In an early scene, Nemerov writes about an 1837 poem that later became famous as a song, played on pianos in parlors across the country. The lyrics preserve the story of a man who is so sentimental about an old oak tree that he begs that it be saved from the landowner’s ax: “Woodman, spare that tree! / Touch not a single bough! / In youth it sheltered me, / And I’ll protect it now.”
“So much about the song was clear,” Nemerov writes. “The old lands were sold. A new generation, lazy and seeking easy profit, had to be paid off to keep from destroying the last vestiges of a gentler way of life.”
Blending historical fact with lyrical fiction, “The Forest” describes a world where folktales like the one in the song still felt real, where society was tugged between “nostalgia and progress,” where ancient woodlands were being razed and some of the nation’s greatest artists and writers turned to nature in search of divine inspiration. It was a time of tanneries, whaling and timber, and also an age where leading thinkers saw the land as a font of revelation and the sublime.
“It’s a shifting point where the primeval forests of the country are beginning to be destroyed,” Nemerov said, in an interview. “The forests are both present and vanishing at the same time.” Ralph Waldo Emerson, Nathaniel Hawthorne and Thomas Cole “were all working in that world,” he said. “There’s a kind of reciprocity between destruction and glorification.” Nemerov is an art historian at Stanford, and “The Forest” peers closely at the art of the period in order to better capture how people then felt, thought and dreamed about themselves and the land. Between 1800 and 1880, nearly 200 million acres of American forest were cleared for fuel, agriculture and building materials. Americans sang about sparing trees while they were chopping them down.

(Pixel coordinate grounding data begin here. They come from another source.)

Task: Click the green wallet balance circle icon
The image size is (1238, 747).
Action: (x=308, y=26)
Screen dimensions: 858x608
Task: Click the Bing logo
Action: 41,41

That relationship to nature—one where endangerment breeds reverence—feels familiar in the 21st century, beset as we are by climate change and rampant biodiversity loss. All that precariousness only seems to make us cling more fiercely to the “last vestiges” of wildness America has left. Contemporary writers like Annie Dillard, Robin Wall Kimmerer, Michael Pollan and Richard Powers have made nature a central subject of their work, and many artists who previously focused on other themes are now turning their attention to the natural world.
Forests have always been part of the mythology of the United States, whether as a source of fear or wonder, and Nemerov taps into that wellspring of magic, memory, history and holiness that Americans have long associated with trees. Reading “The Forest” feels like wandering through the woods, with each vignette appearing like a clearing or a grove, a stream or a lone cabin, every tree with its own legend to whisper. In “The Forest,” we come upon Cherokee trail trees, visit the infant Harriet Tubman in a sweet gum cradle crafted for her by her carpenter and timber inspector father and listen to Edgar Allan Poe as he imagines the Great Dismal Swamp as “a forest of tall eastern trees” whose shadows “sunk slowly and steadily down and commingled with the waves” and where “darkness fell over all things.” In this world, forests contain the seeds of epiphany, wisdom and imagination.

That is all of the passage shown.